Regional Reviews: Chicago
Also see John's review of Come from Away
This new Steppenwolf True West pays homage to the original even as it celebrates the present and looks to the future. The current production team includes two ensemble members from the original: Francis Guinan, reprising his role as film producer Saul Kimmer; and Randall Arney, who succeeded Guinan in that role and directs this new production. The production offers something more exciting than nostalgia, though, with the casting of ensemble member Jon Michael Hill as Austin and rising star Namir Smallwood as Austin's erratic, criminal brother Lee (the role originally played at Steppenwolf by John Malkovich).

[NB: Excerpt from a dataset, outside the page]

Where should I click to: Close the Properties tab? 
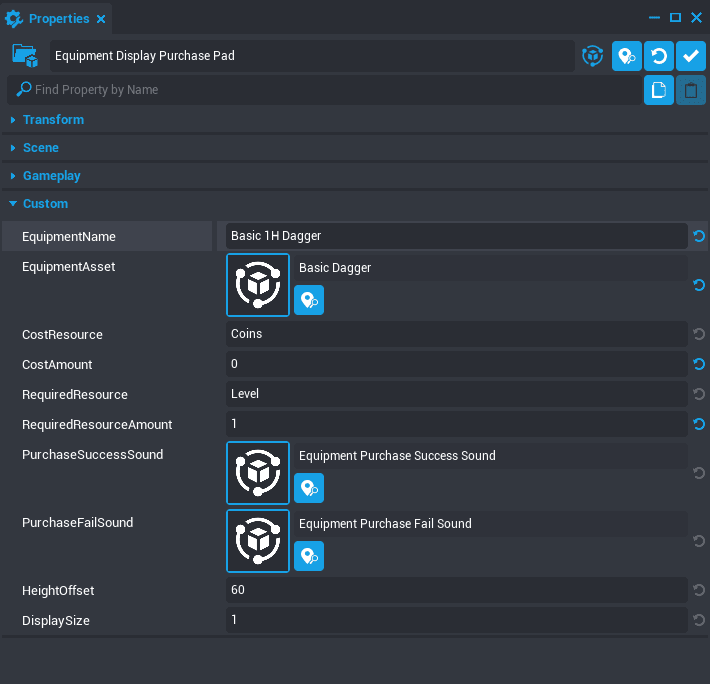click(101, 19)
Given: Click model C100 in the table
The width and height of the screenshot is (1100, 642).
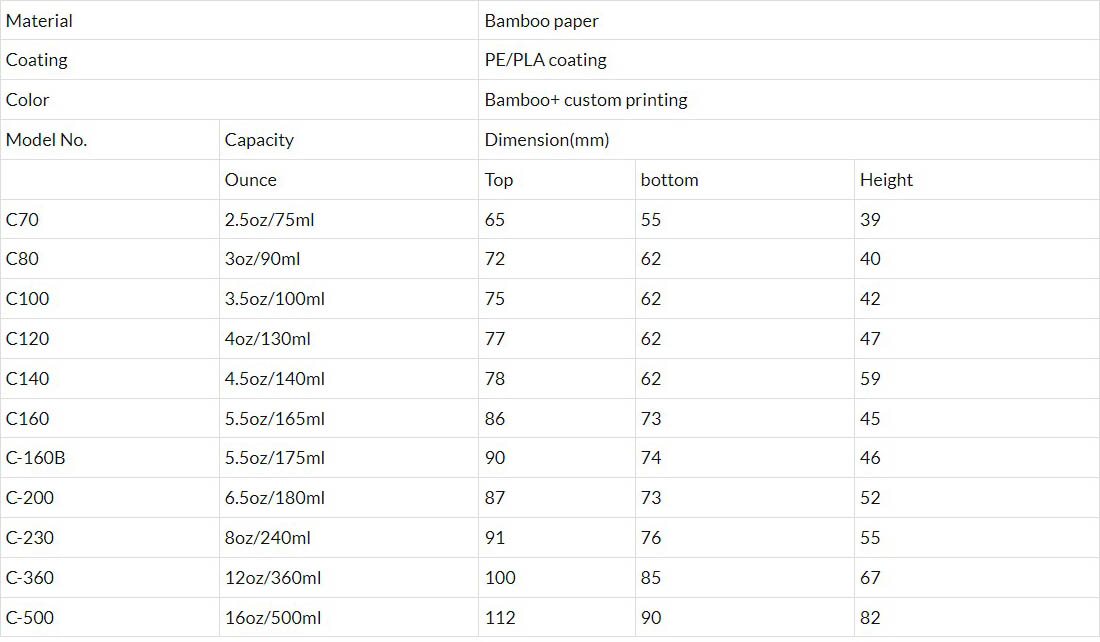Looking at the screenshot, I should (27, 299).
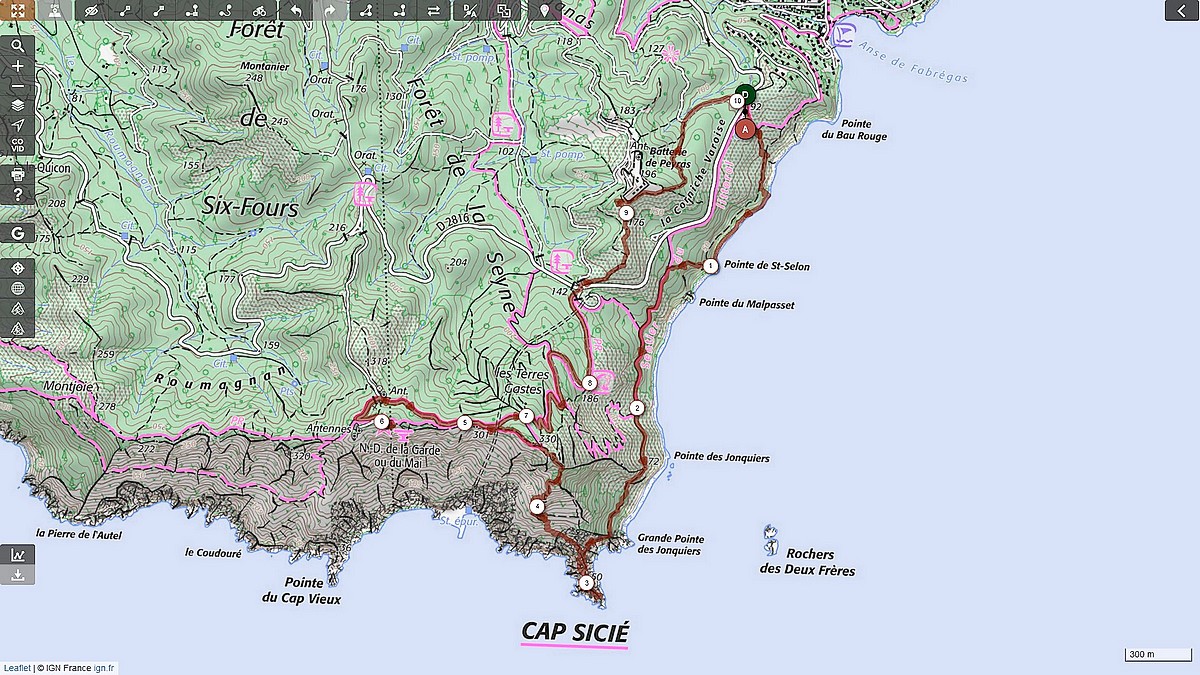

Hill made an auspicious Steppenwolf and Chicago professional debut in 2006 with his role in Bruce Norris's The Unmentionables, a performance this reviewer caught and described as "an impressive and dryly comic Chicago theater debut." Hill was just a senior at the University of Illinois at the time. He was named to the ensemble the following year and he has fulfilled the promise of being part of the new generation at Steppenwolf. He's built a substantial career in TV as well as making frequent returns to Steppenwolf. This role of the clean-cut brother is possibly the best showcase he's had yet.
Aspiring screenwriter Austin is initially controlled and disciplined, if a little tense. He's housesitting at the Los Angeles home of their mother while he works on selling a screenplay to film studio exec Saul Kimmer. He seems to have sold the script when his brother Lee, a petty thief, shows up unexpectedly at the home and crashes the meeting with Kimmer. Lee charms Kimmer and, fancying himself a potential screenwriter, coerces Austin into typing up Lee's ideas as a screenplay, which Lee proceeds to sell to Kimmer over a game of golf, shelving Austin's script.

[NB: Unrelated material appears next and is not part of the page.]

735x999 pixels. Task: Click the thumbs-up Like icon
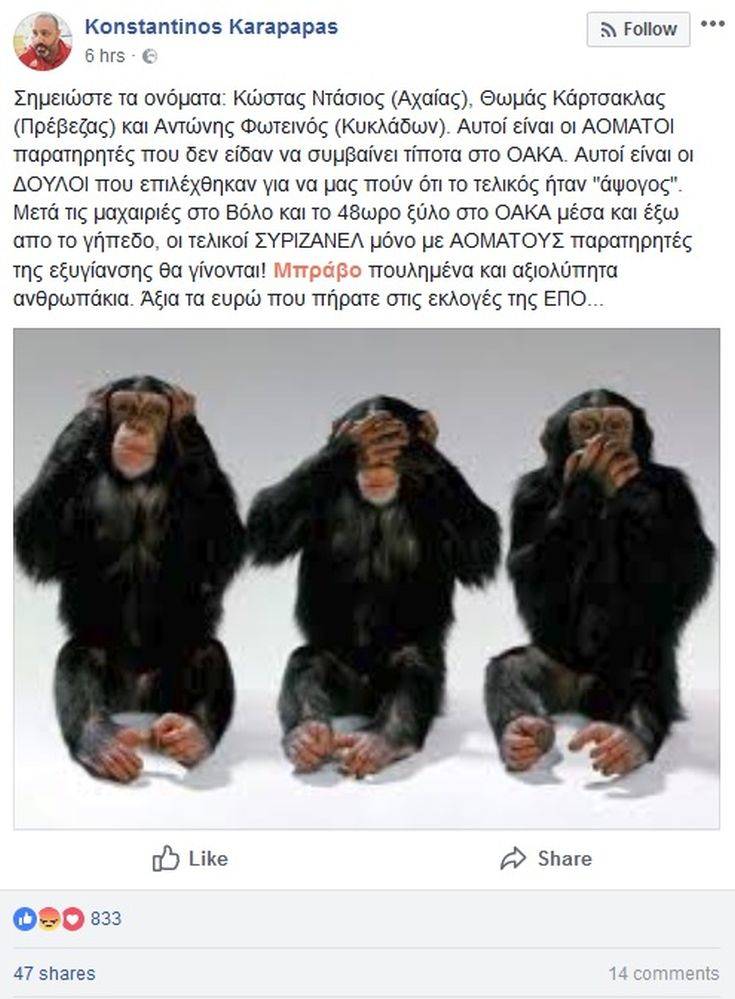point(165,858)
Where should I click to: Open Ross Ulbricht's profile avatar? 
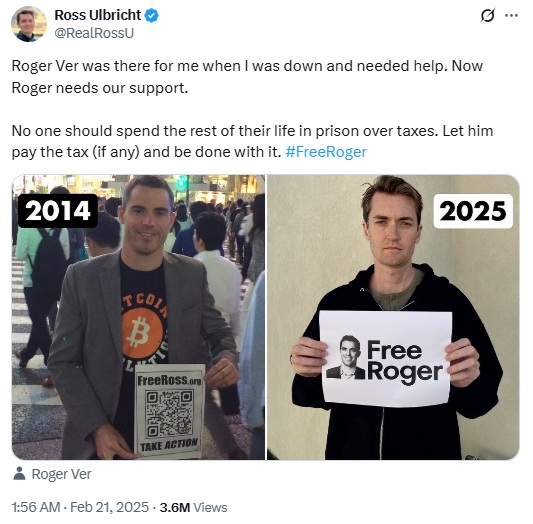click(x=29, y=24)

Hill does a masterful job of creating a complete breakdown of civility in Austin, a transformation much more pronounced than Lee's ascent into responsibility. Lee still seems to view this writing gig as just another scam, which is apparently Shepard's point in this dark comedy skewering Hollywood. Namir Smallwood, a Steppenwolf ensemble member who's had some great roles with the company, plays Lee with a charm that is threatening enough but not terrifying. The chemistry between the two actors is electrifying and the fight choreography by Ned Mochel is spectacular.

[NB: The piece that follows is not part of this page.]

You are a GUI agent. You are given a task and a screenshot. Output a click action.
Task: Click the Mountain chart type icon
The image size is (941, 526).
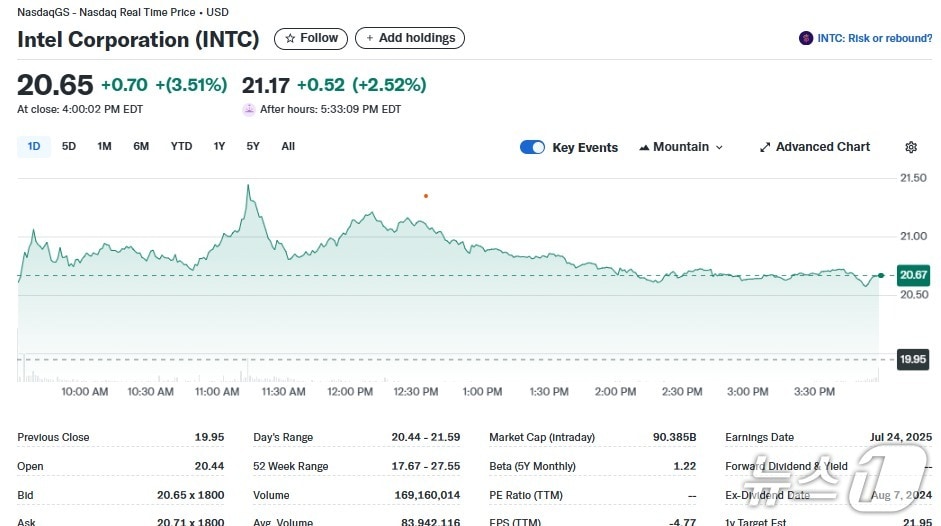tap(644, 147)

Smallwood's Lee has a bit of an urban African American accent, and for those concerned about literalness, it is noted that Lee and Austin's mother is played (quite drolly) by African-American actress Jacqueline Williams. One might conclude the characters have been racially reconceived from the white family as the piece was originally cast, but that's not the case. The main point of the casting here is simply to let us see these two fabulously talented young actors play these two meaty roles. If this is the first time African-American actors have been given a chance to join the ranks of the prestigious British and American actors who have played Austin and Lee, that's a historical milestone as well.